> _QUESTIONS_
[a] Rewrite the neuropeptide receptor passage starting at "It has long" and ending at "of these genes.", replacing "snails" with "sea slugs".
[b] In the neuropeptide receptor passage, what part of the receptor determines neuropeptide sensitivity?
[c] Continue the neuropeptide receptor passage from where it stops.

> _SOURCE EXTRACT_
^^^^^^^^^^^^^^^^

Neuropeptides are small proteins that nerve cells secrete to modulate behaviour. Ph.D. student Mowgli Dandamudi, who led the study, has been using phylogenetics, molecular biology, and electrophysiology to study neuropeptide receptors from the invertebrate nervous systems to develop potential neuropharmacological knowledge. This study describes surprising diversity of neuropeptide receptors from various mollusks and annelid worms and establishes the molecular basis for this function, offering both pharmacological insights and identifying the gene duplications that led to novel neuronal functions.

It has long been known that the neuropeptide FMRFamide activates receptor-channels and causes cardio- and neuro-excitation in snails. Mowgli now finds that similar excitatory receptors for FMRFamide occur in various marine invertebrates, but in worms these receptors have also evolved sensitivity to numerous other neuropeptides. Moreover, by comparing diverse receptors in a combined phylogenetic and experimental investigation, he uncovers a pocket in the receptor that determines neuropeptide sensitivity and allows us to now predict function from reading the genetic code of these genes.

^^^^^^^^^^^^^^^^

> _RECORDS SUPPLIED_
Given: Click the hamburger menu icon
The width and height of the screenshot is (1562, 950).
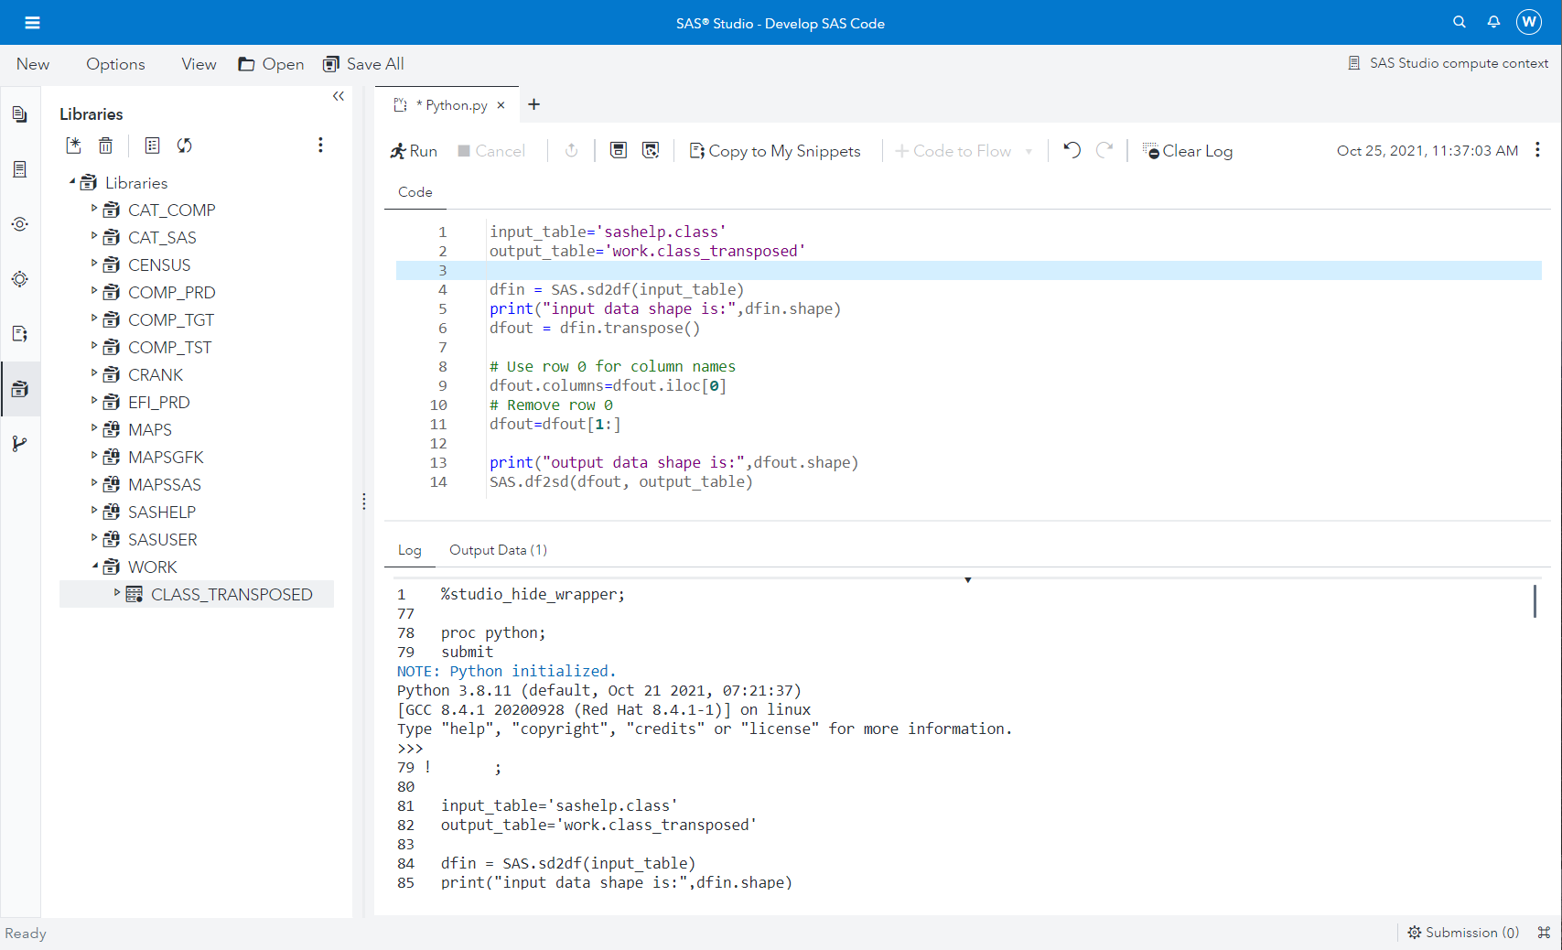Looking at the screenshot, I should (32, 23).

^^^^^^^^^^^^^^^^

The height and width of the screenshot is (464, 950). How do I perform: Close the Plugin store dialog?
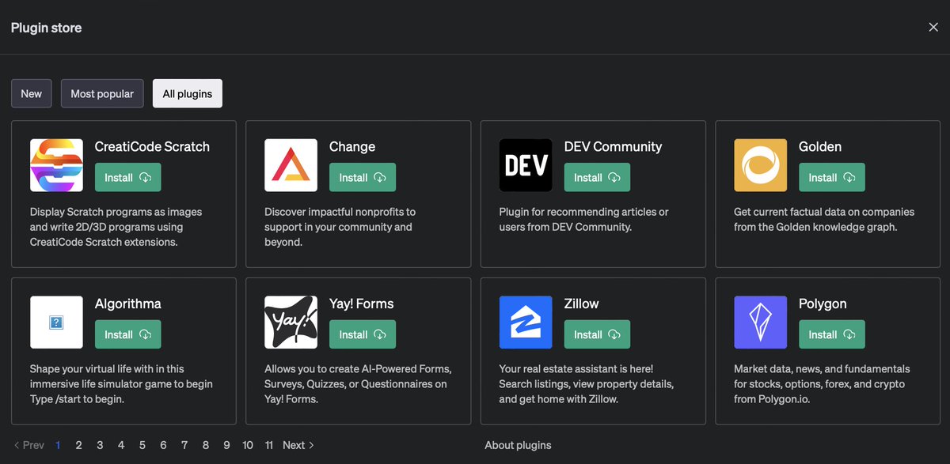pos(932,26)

^^^^^^^^^^^^^^^^

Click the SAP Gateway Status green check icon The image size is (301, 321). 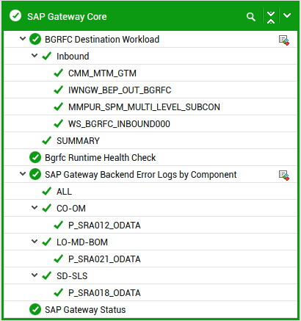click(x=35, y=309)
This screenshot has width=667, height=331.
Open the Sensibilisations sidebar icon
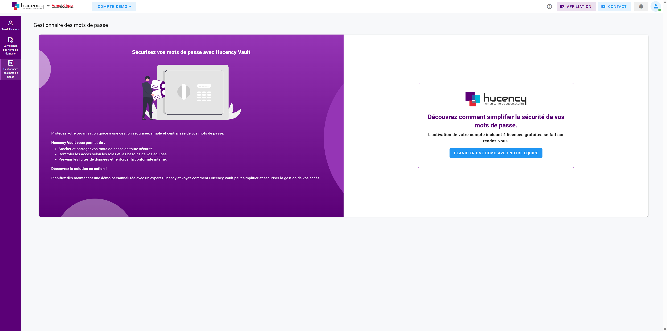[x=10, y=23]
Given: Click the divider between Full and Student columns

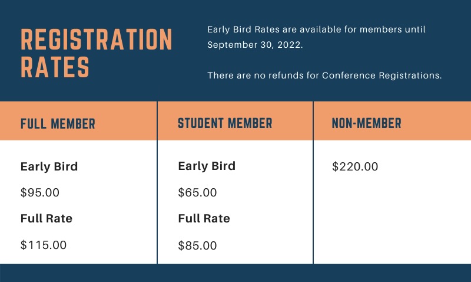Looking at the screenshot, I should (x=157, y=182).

^^^^^^^^^^^^^^^^

> _EXPECTED OUTPUTS_
[a]
It has long been known that the neuropeptide FMRFamide activates receptor-channels and causes cardio- and neuro-excitation in sea slugs. Mowgli now finds that similar excitatory receptors for FMRFamide occur in various marine invertebrates, but in worms these receptors have also evolved sensitivity to numerous other neuropeptides. Moreover, by comparing diverse receptors in a combined phylogenetic and experimental investigation, he uncovers a pocket in the receptor that determines neuropeptide sensitivity and allows us to now predict function from reading the genetic code of these genes.

[b] A pocket in the receptor.

[c]
First Author Mowgli Dandamudi offers us insight into the paper:

-What was your reaction when you heard that the editor of JBC had selected your paper for “editors' pick?”

Even though I didn’t know the true value of being an Editors' Pick initially, I just felt elated that someone other than us felt that my work was worth a special look. I was always proud of my work but seeing someone else, an editor of a reputed journal no less, pick my paper as something to look out for was very rewarding.

-Why would you say this new paper is important in your current research field and what should be done after it?

This paper discusses new insights into the biophysics of a channel (FaNaC) on which there haven’t been many major investigations in recent years. Also, in our study of this channel, we discovered that the FaNaC family is much broader than it was previously thought to be. Hopefully, this paper will jolt the interest in this very interesting family of ion channels again and many other novel insights will follow. I want to see how diverse the Deg/ENaC superfamily of ion channels is and how FaNaCs fit in there with the other members. 

-What was the most exciting part of your findings?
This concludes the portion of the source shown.